- _What the task requires_
Only a verbatim restatement of the lines from the one with "This screenshot has width=1080, height=2340." through the end of the listing below is wanted. Pictures should be left out.

- _Provided records_
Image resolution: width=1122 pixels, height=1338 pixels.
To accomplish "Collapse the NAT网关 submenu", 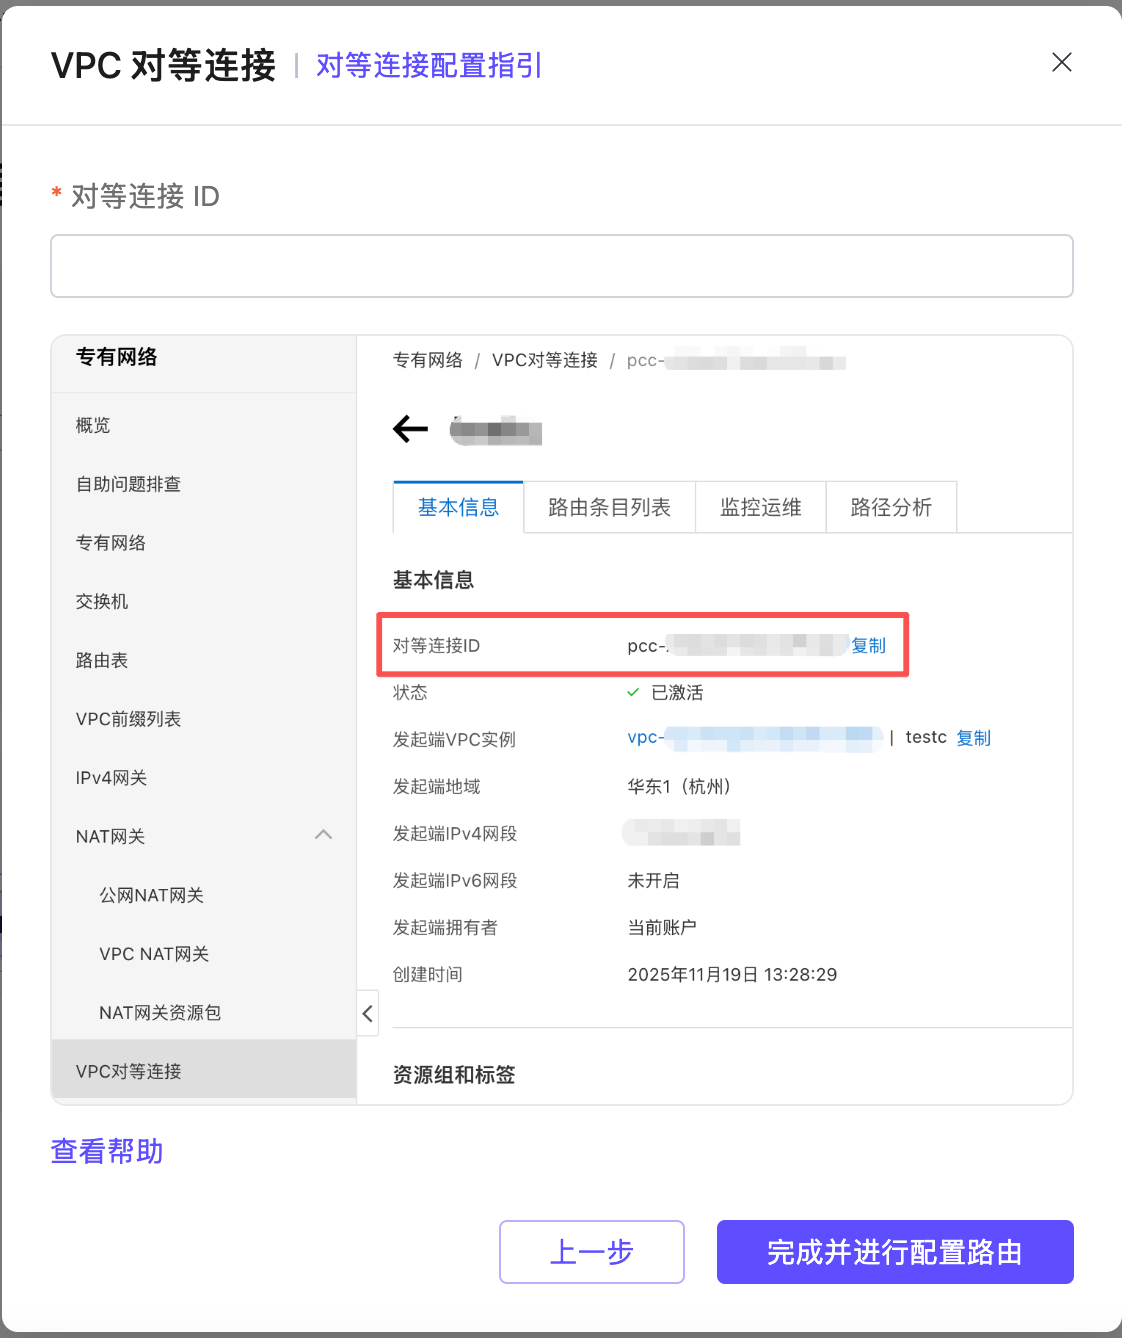I will coord(323,835).
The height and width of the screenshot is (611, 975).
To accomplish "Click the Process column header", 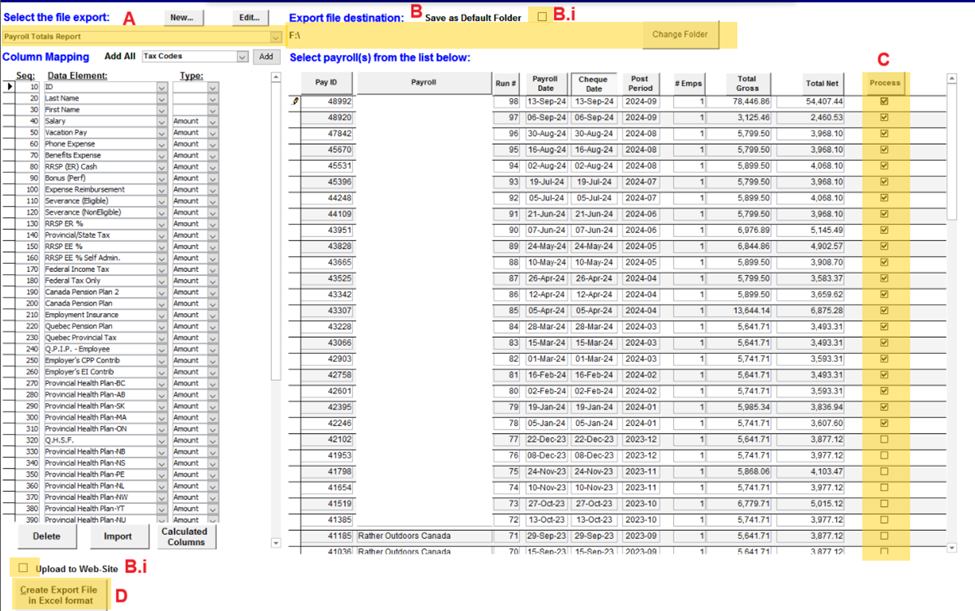I will tap(884, 83).
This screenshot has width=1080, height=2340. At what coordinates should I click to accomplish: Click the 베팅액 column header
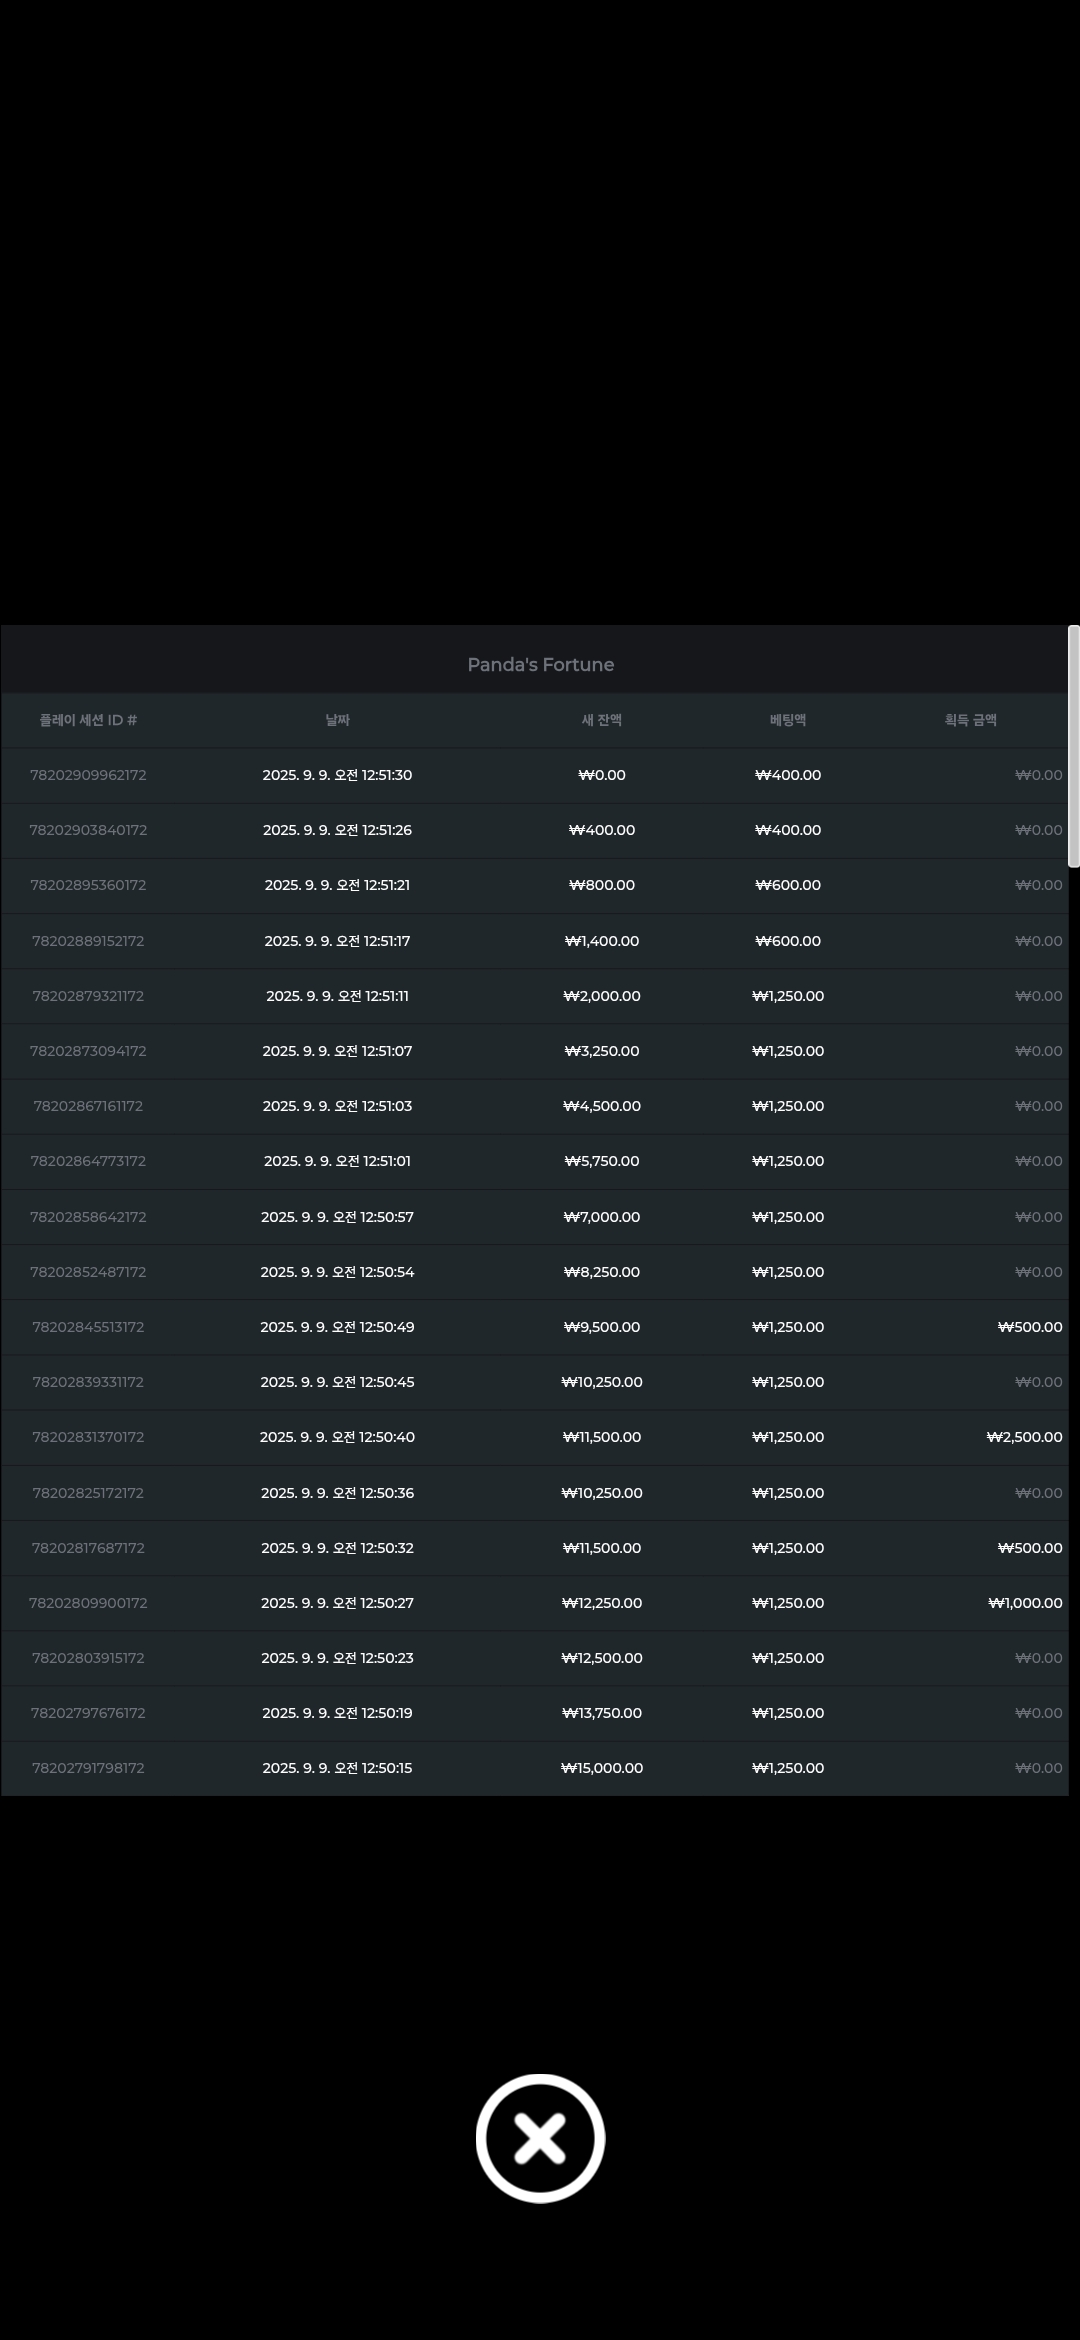click(x=788, y=720)
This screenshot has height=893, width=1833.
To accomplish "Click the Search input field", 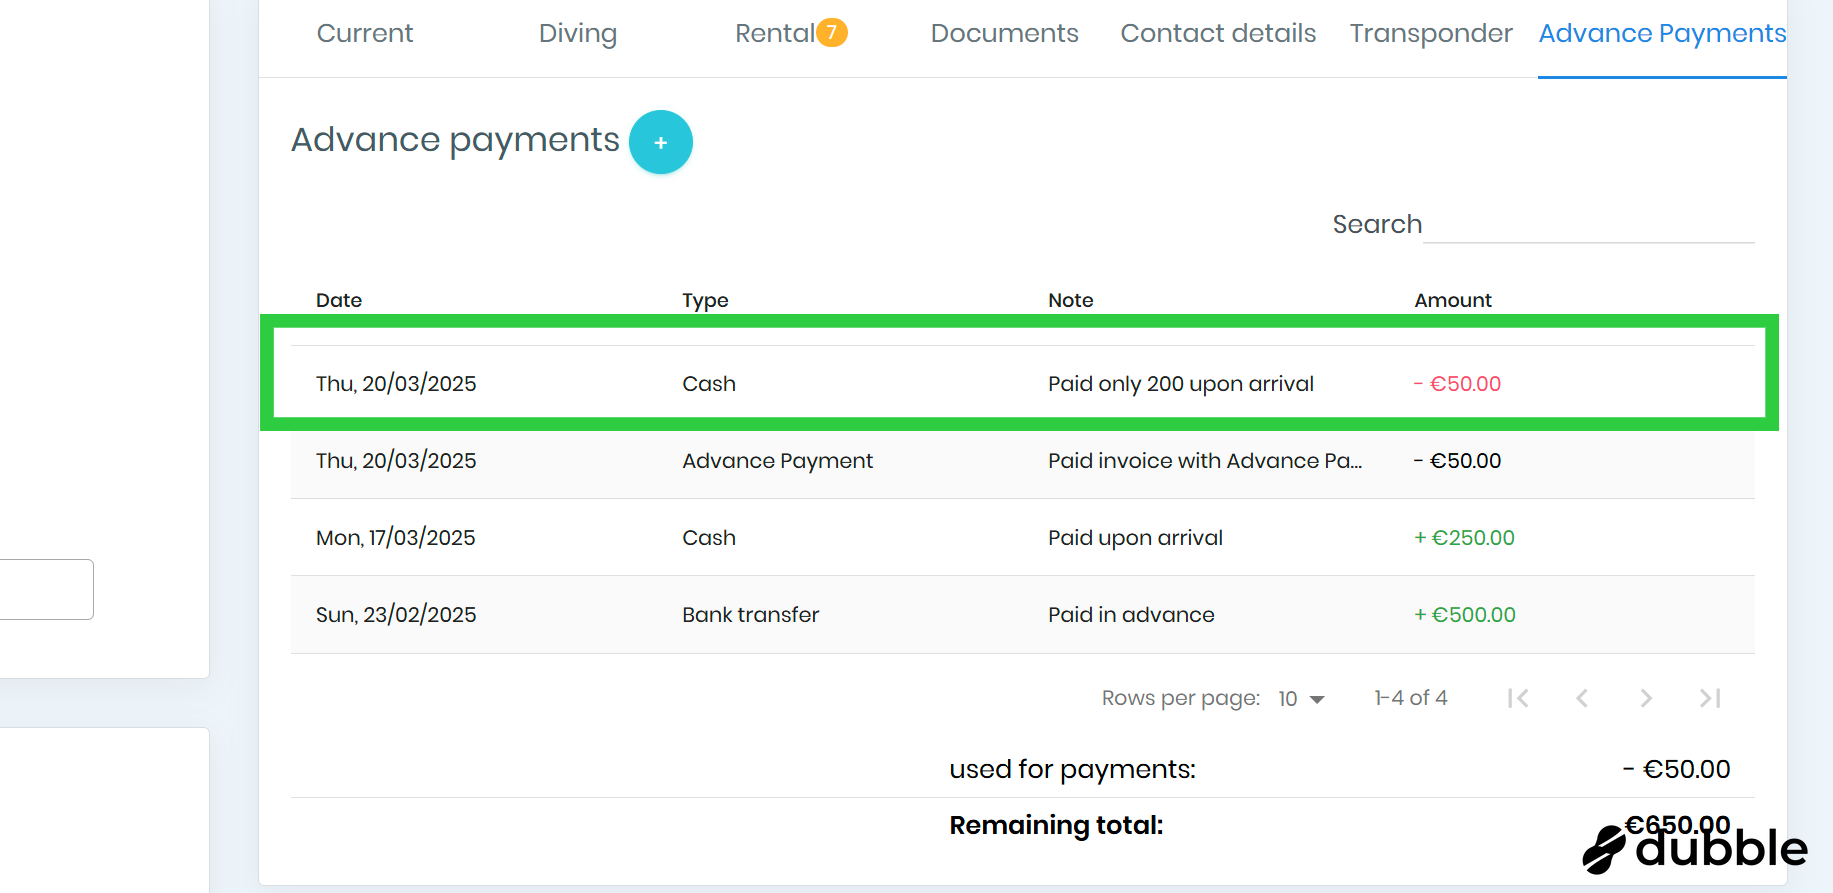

- _Written solution_
This screenshot has width=1080, height=2340. At what coordinates should I click to accomplish: Click the 베팅액 column header
click(x=788, y=720)
This screenshot has height=893, width=1833.
To accomplish "Click the Search input field", 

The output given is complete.